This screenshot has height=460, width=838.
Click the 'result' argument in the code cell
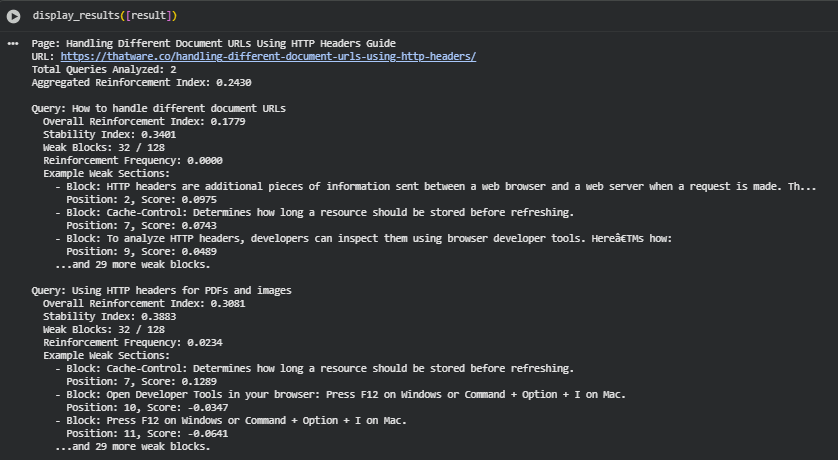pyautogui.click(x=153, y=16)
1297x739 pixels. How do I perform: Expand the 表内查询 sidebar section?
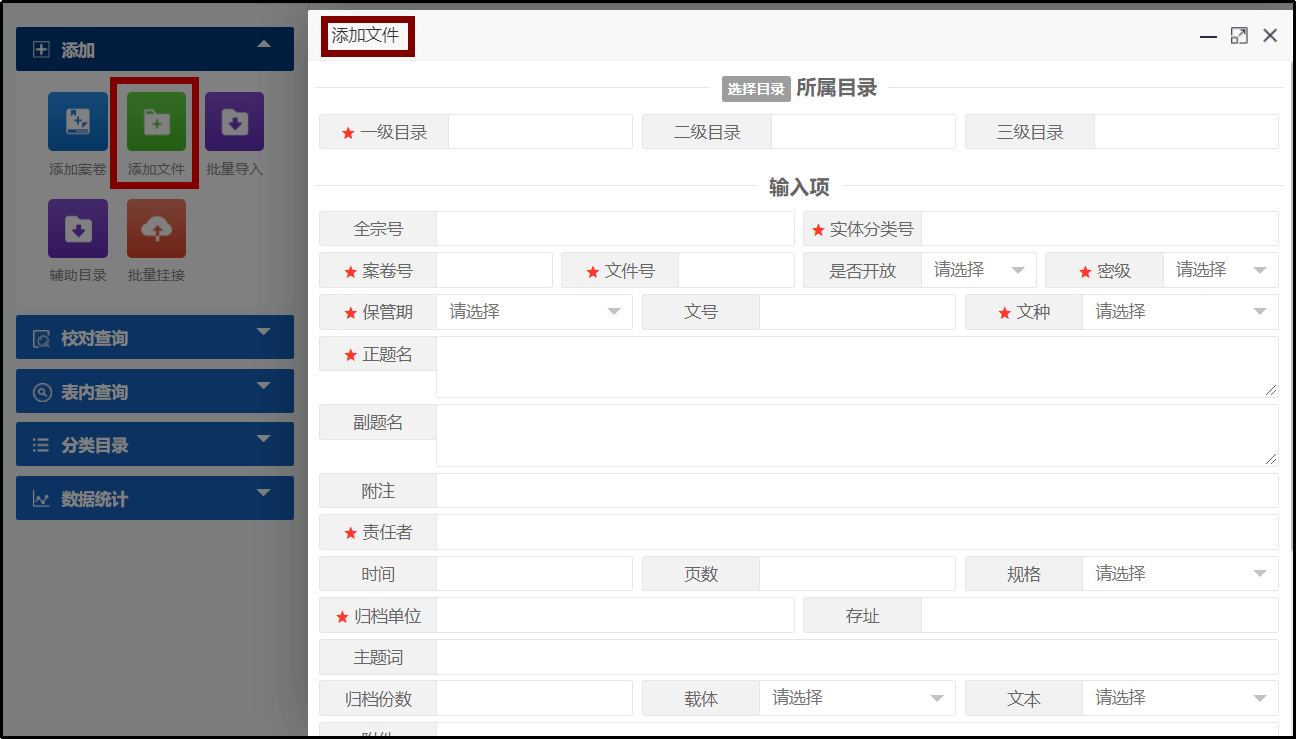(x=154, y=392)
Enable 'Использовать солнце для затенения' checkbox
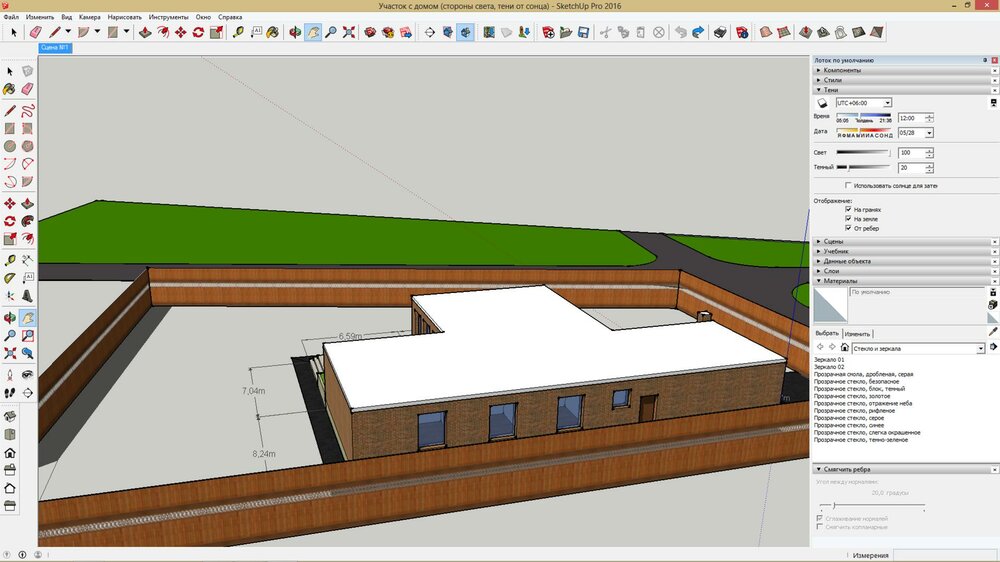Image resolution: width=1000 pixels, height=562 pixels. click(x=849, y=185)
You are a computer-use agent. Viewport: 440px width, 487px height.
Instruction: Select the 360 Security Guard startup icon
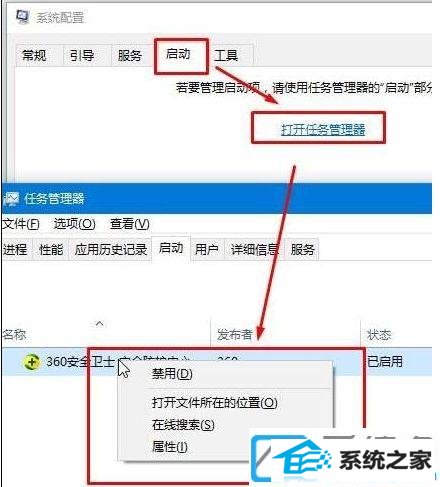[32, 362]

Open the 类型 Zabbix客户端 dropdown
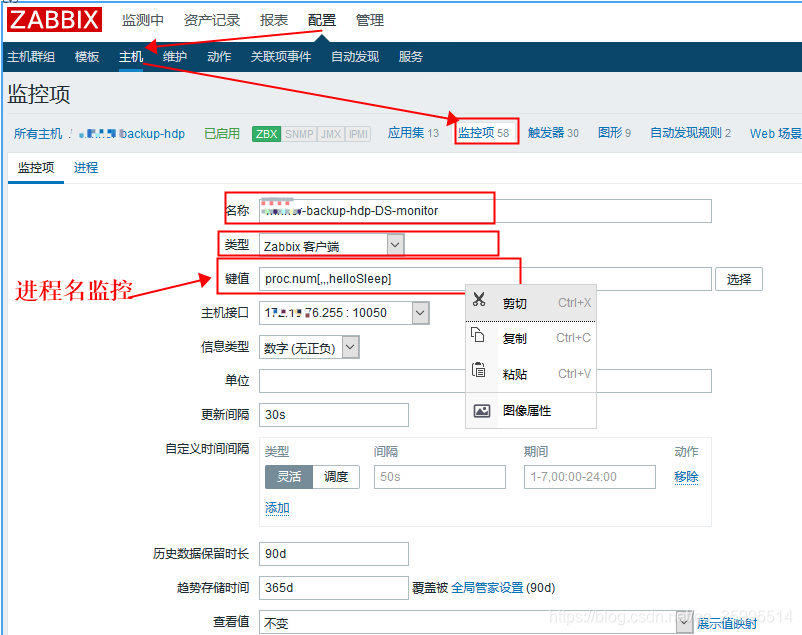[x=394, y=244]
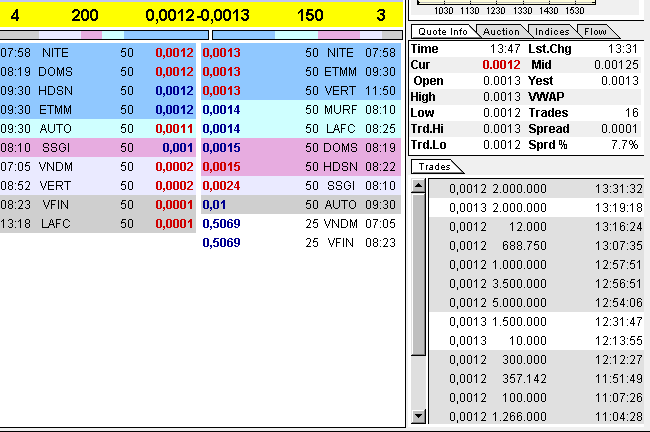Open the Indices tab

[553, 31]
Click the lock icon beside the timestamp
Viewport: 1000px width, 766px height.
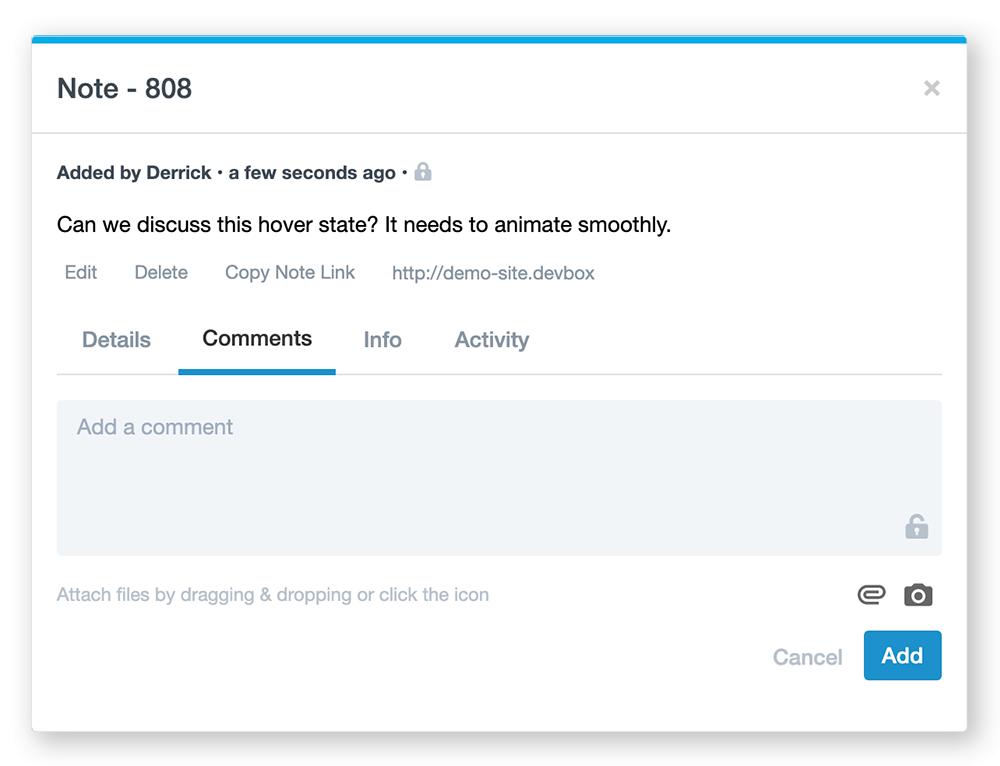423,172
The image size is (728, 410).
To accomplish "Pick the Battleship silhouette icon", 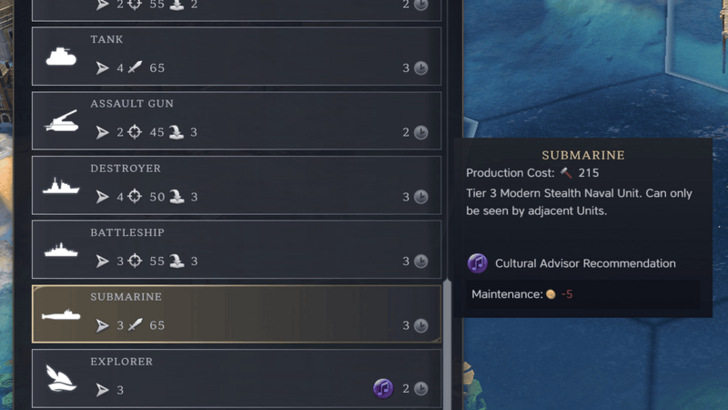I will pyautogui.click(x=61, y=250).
* * *
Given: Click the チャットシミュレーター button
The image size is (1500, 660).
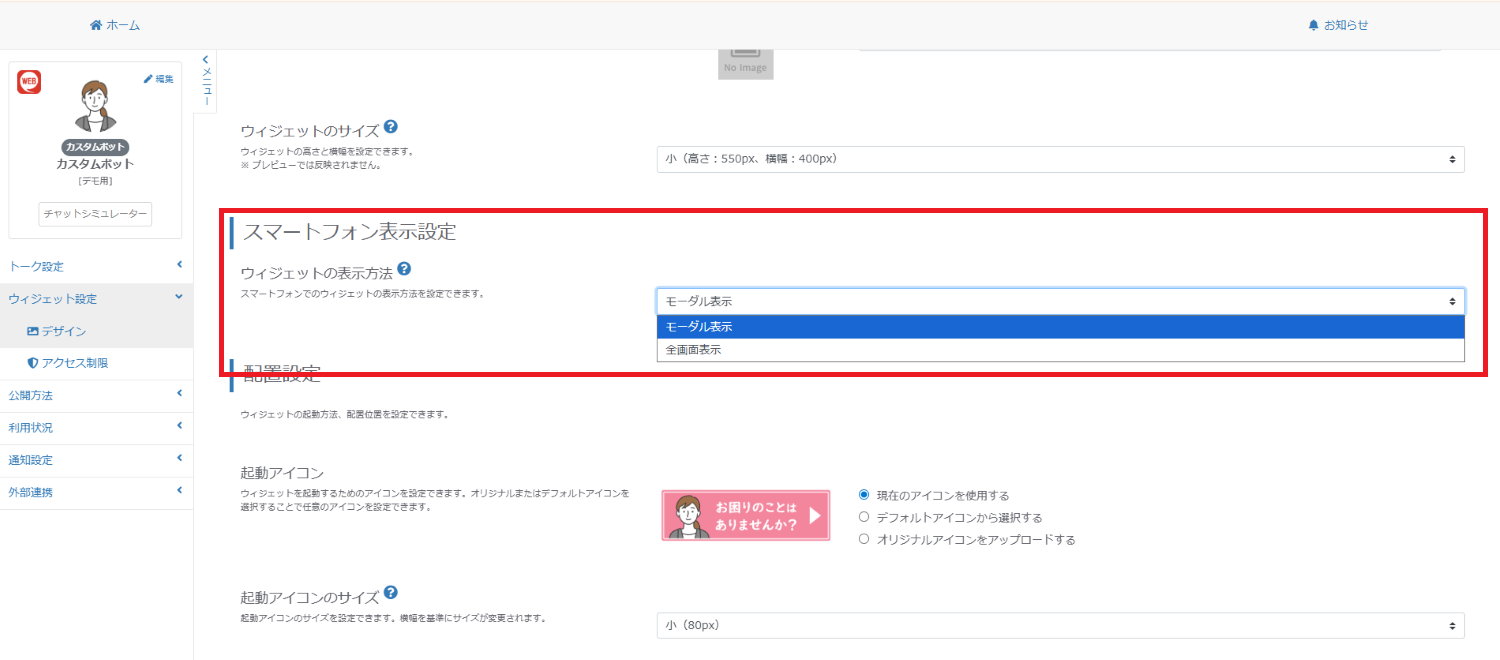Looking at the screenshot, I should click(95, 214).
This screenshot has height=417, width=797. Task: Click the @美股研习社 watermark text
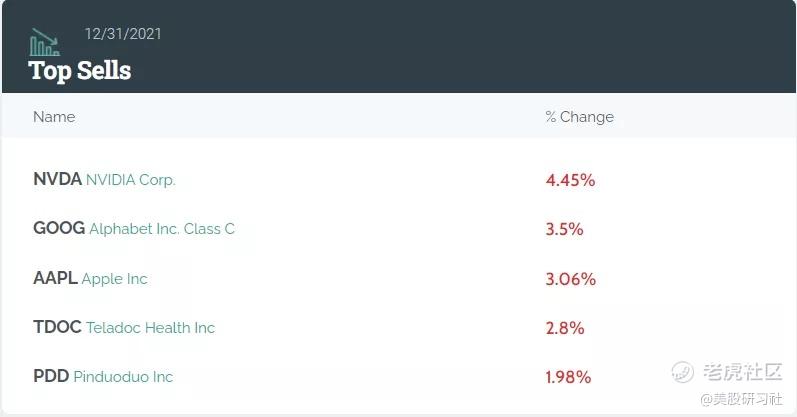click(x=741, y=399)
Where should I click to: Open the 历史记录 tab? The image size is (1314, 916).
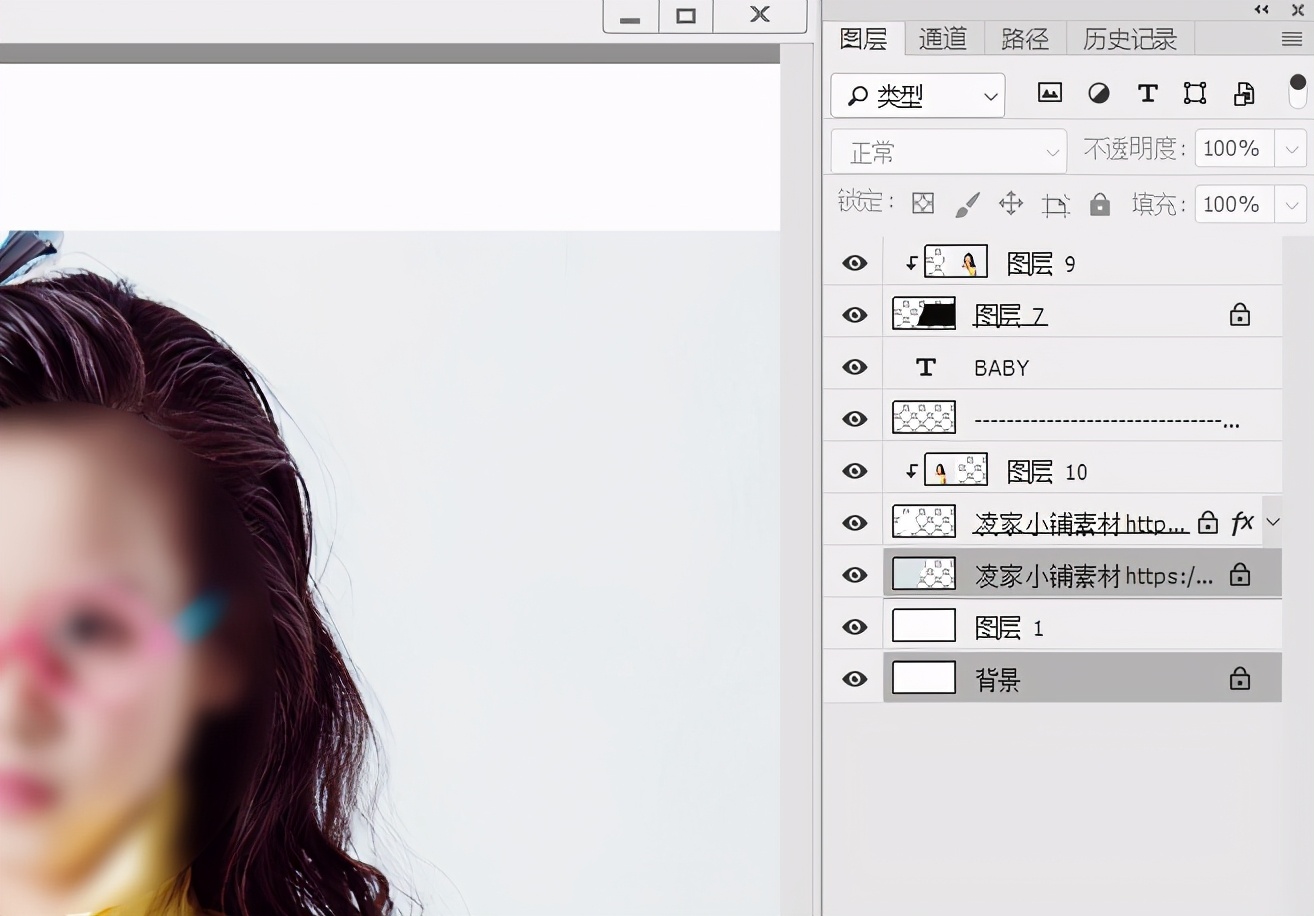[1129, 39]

> _About this exercise_: What you return must match the lines above from the one with "You are a computer-use" through the one with "The image size is (728, 410)." exactly, with both ends included and the pictures excluded.

> _Exercise response_:
You are a computer-use agent. Viewport: 440px width, 487px height.
Instruction: Select the 360 Security Guard startup icon
[32, 362]

Open the 类型 Zabbix客户端 dropdown
[x=394, y=244]
Open the Indices tab

[553, 31]
Click the lock icon beside the timestamp
Viewport: 1000px width, 766px height.
423,172
The image size is (728, 410).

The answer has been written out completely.